As a generic solution you can push images of any web page to the ESP8266 using a script running as a rendering proxy with the core work being performed by your proxy server using CutyCapt. http://cutycapt.sourceforge.net/
Or you could just run a VNC client on the ESP, https://github.com/Links2004/arduinoVNC
Is it possible to have double buffer on it? It should help with flickering especially if there would be more planes on screen
According to my calculations and knowledge double buffering is not possible, the ESP8266 has not enough memory/heap for 320x240x2 (16bit colors). I considered the flash memory for double buffering but that would be slow and would probably wear out the flash memory quickly. There were some guys considering some tricks with the ILI9341 scrolling function but I guess it didn’t work. Do you know any other tricks?
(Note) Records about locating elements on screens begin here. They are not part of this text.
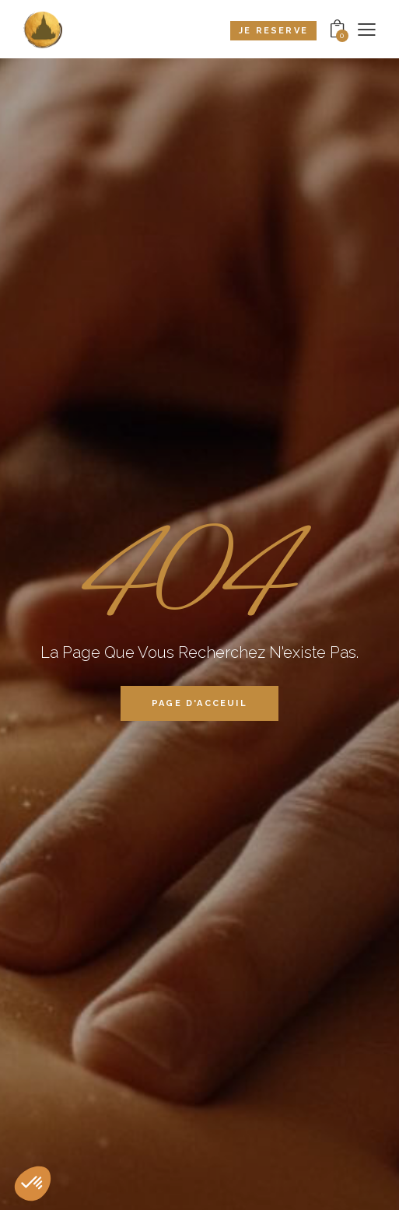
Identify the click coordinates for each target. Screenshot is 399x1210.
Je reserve (273, 31)
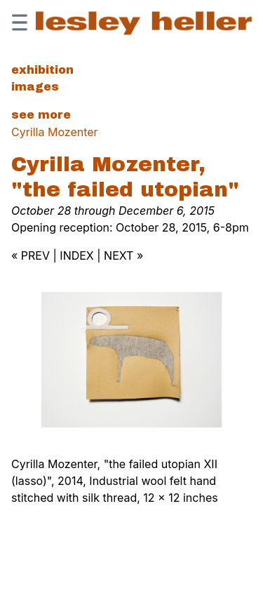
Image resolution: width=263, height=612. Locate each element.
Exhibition (42, 70)
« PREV (30, 255)
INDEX (76, 255)
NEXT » (123, 255)
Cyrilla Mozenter (54, 132)
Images (35, 87)
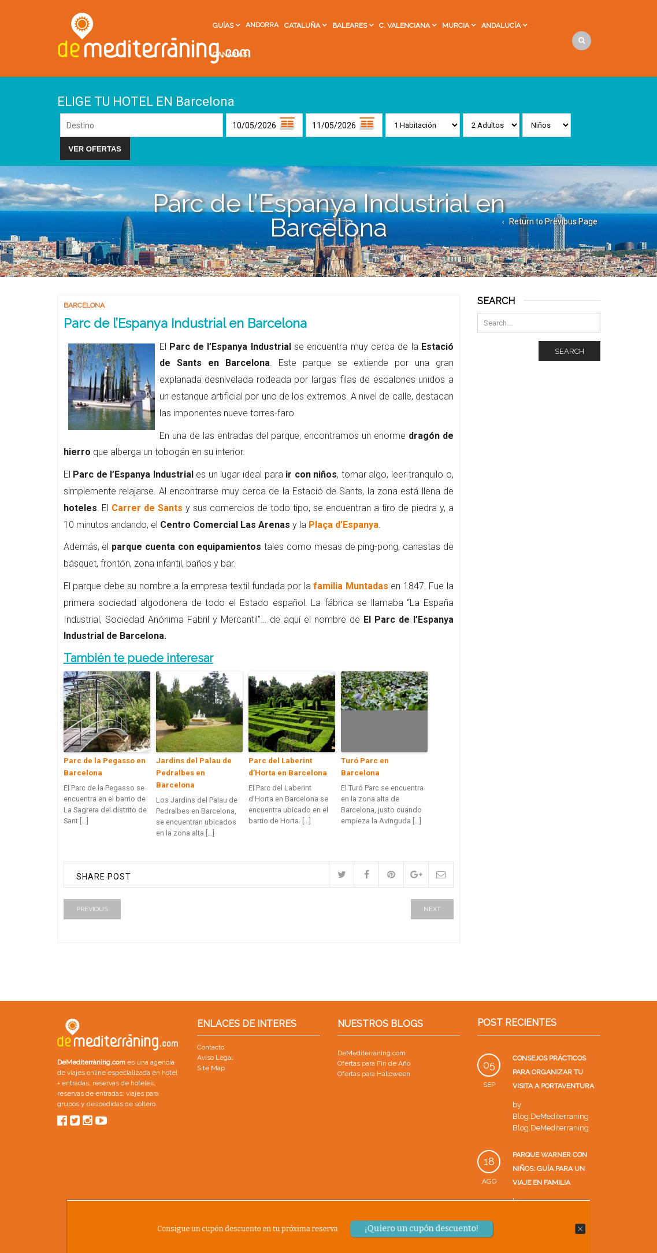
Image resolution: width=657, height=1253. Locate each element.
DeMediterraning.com (371, 1053)
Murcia (455, 25)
The only other way I can think of is to redraw only regions of old and new plane location, but that will make it significantly more complex and doesn’t worth as there won’t be any gain after all of that.
It’s really amazing what the ESP8622 can do. I’ve played with them and they are a mind-blowingly fantastic step up from the stock Arduino hardware, but to see one doing something as resource intensive as downloading, decoding and displaying a JPEG image on a device with relatively constrained memory limits is amazing.
Kudos for even thinking of throwing such a project at it in the first place.